Since the turn of the year, companies involved in developing RNA-based therapies – either directly or indirectly – have been flooding the newswires with one announcement after another. And a quick scan of the headlines gives one an instant appreciation of just how active the field is at the moment. By digging a little deeper, it also become obvious that companies dedicated to developing drugs that act on RNA – whether they employ antisense or interference technology – have made substantial progress in understanding just how to turn a research-based phenomenon into a clinically relevant disease treatment.
Most recently, Australian firm Benitec Ltd., which specializes in RNA interference (RNAi) technology, signed a second deal with the City of Hope to develop a radical sort of therapy for AIDS. In particular, the collaborators will explore the safety and efficacy of RNA-mediated inhibition of HIV replication in patients for whom whole highly active anti-retroviral therapy (HAART) hasn’t worked. Patients will be given their own blood stem cells that have been genetically modified via DNA-directed RNA interference to generate HIV resistance. If everything goes as planned, an RNA-based HIV drug could be in the clinic in 2006.
Alnylam Pharmaceuticals Inc. – one of the heavy hitters in the RNA interference arena – and its collaborators at the Ludwig Maximilian University Munich just published data on the mechanisms by which short interfering RNAs (siRNAs) stimulate the immune system. It’s been known for some time that long double-stranded RNA triggers a fatal interferon response in mammalian cells. As reported in the Feb. 20, 2005 online version of Nature Medicine, researchers have now identified the responsible sequences, on siRNAs, making it possible to design siRNAs that avoid interferon induction while still targeting the sequence of interest.

You might expect a deluge of news from companies that have staked their claims in RNA interference, also known as gene silencing, because it’s been one of the hottest technologies around for the last three or four years. (You can find background on gene silencing in the Signals articles, “Shoot The Messenger” and “RNAi Firms Stake Their Claims.”)

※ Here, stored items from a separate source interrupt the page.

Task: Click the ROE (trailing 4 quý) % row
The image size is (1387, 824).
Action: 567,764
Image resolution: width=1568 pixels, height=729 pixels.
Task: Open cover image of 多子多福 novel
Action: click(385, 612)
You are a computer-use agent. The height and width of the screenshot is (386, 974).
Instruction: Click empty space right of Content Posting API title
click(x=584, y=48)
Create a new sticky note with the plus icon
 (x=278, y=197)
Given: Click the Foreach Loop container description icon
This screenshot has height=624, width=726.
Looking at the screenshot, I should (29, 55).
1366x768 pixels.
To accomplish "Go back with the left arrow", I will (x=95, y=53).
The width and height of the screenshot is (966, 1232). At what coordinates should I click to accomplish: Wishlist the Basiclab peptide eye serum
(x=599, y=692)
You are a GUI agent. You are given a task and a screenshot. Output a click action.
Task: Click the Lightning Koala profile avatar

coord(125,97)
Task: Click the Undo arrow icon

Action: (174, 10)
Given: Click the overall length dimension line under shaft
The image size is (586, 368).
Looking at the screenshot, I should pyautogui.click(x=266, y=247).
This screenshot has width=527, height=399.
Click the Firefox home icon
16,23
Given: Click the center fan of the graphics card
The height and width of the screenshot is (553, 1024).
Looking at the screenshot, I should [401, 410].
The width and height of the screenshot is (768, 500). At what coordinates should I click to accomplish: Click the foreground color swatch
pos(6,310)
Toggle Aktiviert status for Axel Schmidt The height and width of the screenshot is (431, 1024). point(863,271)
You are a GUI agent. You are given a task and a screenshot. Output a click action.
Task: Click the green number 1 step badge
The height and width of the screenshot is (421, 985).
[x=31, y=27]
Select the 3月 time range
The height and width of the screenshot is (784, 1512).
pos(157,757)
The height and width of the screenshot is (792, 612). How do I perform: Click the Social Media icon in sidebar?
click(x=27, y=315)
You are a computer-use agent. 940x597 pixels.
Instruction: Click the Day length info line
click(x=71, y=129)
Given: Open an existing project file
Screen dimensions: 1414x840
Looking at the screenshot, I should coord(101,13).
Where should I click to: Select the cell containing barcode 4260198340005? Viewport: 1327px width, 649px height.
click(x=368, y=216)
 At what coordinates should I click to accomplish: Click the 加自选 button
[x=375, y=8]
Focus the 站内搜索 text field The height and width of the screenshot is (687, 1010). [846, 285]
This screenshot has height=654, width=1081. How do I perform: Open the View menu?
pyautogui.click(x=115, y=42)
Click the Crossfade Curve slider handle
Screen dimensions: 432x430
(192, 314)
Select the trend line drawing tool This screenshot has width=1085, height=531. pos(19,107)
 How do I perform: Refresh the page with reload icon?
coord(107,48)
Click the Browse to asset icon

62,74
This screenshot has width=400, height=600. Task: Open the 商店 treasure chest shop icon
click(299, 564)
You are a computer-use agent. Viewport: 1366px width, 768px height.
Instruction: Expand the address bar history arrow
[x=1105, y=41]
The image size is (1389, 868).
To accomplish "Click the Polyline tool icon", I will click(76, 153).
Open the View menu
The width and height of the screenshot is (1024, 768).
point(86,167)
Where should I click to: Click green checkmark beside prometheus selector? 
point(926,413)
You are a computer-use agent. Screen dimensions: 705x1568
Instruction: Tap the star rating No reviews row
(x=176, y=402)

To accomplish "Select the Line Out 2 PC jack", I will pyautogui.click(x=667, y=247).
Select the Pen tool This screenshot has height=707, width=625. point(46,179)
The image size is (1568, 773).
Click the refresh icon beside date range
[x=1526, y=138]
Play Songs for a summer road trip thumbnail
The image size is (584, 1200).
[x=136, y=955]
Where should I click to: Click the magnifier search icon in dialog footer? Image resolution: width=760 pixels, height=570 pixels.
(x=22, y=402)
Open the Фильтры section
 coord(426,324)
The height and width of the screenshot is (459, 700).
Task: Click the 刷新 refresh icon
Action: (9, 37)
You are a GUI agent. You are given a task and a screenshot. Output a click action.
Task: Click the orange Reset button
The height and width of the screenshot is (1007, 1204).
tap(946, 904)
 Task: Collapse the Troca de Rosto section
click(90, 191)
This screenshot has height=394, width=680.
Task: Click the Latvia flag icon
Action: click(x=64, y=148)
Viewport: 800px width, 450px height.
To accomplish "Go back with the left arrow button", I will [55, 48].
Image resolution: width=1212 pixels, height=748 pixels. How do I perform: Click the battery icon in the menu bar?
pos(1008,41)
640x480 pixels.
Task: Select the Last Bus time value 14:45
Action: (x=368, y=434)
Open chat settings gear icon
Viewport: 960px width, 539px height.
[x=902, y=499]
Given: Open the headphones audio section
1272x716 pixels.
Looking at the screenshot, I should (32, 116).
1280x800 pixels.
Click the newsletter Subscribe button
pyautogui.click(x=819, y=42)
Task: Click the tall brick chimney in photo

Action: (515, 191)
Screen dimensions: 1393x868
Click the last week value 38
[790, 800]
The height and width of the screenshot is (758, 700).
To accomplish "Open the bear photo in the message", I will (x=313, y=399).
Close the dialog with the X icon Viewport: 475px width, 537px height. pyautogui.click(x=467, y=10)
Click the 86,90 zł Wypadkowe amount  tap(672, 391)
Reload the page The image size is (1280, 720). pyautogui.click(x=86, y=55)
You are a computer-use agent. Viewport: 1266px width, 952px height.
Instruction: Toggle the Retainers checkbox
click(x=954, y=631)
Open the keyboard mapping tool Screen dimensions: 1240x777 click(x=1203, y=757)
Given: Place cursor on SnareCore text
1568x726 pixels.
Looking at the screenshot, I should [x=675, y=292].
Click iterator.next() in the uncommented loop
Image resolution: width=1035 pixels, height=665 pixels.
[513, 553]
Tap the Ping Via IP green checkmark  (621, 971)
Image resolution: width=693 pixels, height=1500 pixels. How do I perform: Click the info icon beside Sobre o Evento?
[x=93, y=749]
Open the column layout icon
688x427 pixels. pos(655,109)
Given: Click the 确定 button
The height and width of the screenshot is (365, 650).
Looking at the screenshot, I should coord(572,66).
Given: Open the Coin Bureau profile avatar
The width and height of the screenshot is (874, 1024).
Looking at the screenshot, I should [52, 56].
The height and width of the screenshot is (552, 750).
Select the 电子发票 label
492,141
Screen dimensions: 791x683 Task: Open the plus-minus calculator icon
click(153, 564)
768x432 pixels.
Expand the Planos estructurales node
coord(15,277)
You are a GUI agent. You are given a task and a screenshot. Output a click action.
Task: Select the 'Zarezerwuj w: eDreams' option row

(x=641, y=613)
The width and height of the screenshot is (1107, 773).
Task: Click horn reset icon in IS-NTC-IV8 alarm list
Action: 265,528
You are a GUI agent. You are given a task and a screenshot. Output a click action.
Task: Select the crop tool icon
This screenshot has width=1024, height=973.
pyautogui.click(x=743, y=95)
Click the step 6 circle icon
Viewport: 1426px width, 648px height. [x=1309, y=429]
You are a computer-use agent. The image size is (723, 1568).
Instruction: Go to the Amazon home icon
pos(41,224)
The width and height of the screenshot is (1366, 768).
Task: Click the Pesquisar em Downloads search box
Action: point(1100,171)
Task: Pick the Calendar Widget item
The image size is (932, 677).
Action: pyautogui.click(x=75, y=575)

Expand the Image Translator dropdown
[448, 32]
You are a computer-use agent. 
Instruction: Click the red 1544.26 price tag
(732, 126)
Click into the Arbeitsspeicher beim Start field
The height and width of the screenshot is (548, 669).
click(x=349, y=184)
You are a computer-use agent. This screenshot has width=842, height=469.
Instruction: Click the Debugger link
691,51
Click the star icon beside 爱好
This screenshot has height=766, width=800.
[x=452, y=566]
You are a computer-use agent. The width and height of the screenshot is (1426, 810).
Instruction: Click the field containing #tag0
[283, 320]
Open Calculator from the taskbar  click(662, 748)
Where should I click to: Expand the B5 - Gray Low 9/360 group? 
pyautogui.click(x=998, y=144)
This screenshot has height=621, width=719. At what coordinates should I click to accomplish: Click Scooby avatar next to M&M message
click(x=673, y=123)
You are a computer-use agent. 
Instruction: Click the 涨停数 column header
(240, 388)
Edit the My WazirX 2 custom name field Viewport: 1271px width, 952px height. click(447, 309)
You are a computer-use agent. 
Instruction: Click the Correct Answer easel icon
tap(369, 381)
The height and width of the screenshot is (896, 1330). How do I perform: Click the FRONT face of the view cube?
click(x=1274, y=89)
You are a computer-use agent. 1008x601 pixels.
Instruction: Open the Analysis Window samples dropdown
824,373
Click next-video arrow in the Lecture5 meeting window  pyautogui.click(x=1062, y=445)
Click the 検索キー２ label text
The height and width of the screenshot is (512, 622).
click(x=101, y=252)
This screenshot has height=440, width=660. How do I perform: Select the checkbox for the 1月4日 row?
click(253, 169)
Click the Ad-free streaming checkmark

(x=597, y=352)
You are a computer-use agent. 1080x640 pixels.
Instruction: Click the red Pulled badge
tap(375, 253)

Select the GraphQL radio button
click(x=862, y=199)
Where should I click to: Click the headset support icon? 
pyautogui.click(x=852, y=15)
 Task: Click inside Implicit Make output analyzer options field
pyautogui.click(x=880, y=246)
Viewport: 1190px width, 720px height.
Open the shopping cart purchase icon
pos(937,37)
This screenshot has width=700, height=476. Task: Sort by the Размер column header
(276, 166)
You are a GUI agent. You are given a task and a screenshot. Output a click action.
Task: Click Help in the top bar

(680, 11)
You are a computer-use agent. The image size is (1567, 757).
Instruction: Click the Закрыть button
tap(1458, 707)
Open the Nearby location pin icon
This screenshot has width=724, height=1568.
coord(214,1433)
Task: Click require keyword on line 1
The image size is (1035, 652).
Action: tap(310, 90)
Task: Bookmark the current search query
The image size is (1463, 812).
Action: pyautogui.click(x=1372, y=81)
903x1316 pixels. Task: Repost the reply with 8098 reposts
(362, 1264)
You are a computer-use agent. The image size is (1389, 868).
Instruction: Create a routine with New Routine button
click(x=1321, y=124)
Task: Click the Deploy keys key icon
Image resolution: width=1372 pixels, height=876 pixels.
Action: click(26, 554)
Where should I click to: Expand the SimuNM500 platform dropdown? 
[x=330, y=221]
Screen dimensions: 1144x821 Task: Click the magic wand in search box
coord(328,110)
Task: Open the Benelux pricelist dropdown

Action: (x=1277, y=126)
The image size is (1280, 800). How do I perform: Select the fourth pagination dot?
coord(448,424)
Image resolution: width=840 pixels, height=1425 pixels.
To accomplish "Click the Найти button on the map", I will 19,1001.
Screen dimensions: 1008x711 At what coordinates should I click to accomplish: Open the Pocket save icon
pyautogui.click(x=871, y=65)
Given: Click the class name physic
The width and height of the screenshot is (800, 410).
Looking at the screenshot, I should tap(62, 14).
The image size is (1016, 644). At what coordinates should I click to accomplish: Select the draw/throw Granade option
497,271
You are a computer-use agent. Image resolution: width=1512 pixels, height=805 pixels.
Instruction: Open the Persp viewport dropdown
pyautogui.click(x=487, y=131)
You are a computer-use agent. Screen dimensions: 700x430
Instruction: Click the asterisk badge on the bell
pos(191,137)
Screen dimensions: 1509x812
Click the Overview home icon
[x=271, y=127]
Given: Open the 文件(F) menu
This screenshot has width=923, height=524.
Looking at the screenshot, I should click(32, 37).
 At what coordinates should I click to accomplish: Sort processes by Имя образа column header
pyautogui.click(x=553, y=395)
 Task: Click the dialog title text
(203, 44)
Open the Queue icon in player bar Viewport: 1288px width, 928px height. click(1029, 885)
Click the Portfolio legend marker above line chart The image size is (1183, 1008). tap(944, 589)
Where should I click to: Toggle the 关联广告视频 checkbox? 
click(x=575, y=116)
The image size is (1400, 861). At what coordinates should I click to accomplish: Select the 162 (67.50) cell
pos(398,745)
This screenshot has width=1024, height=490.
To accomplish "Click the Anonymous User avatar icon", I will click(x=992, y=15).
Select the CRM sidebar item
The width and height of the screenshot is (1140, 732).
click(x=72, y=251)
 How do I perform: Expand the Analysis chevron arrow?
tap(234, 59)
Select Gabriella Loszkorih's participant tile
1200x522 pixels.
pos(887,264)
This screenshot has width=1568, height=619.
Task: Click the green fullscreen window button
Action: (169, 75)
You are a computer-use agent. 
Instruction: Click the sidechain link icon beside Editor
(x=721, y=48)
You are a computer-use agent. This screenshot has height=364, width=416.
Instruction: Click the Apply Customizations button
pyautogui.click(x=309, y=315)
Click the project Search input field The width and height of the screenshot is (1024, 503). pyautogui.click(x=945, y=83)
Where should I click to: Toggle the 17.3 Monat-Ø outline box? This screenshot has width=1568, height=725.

But you might not predict that the handful of older companies that built their business plans around antisense technology would have anything new to say – especially because there were several very high profile clinical failures in 2004. Chief among those was the blow up of Genta Inc.’s Genasense apoptosis-targeting cancer therapy, which was rejected by an FDA advisory panel in May as a treatment for melanoma and subsequently failed a Phase III trial in multiple myeloma.
The firm received yet another hit when its Genasense partner Aventis (part of the Sanofi-Aventis Group) pulled out of the relationship. But Genta hasn’t given up, at least not yet, and is still conducting clinical trials of the second-generation compound (in combination with chemotherapy) in other indications, including lymphoma, leukemia and solid tumors.
Isis Pharmaceuticals Inc., too, suffered a severe clinical setback last year, when its first-generation antisense drug alicaforsen failed to outperform the placebo in a Phase III trial in Crohn’s disease. Yet, the company is continuing the development of this drug candidate – because it also found that alicaforsen, which inhibits ICAM-1, worked well in three Phase II trials in ulcerative colitis, where it is delivered by way of an enema.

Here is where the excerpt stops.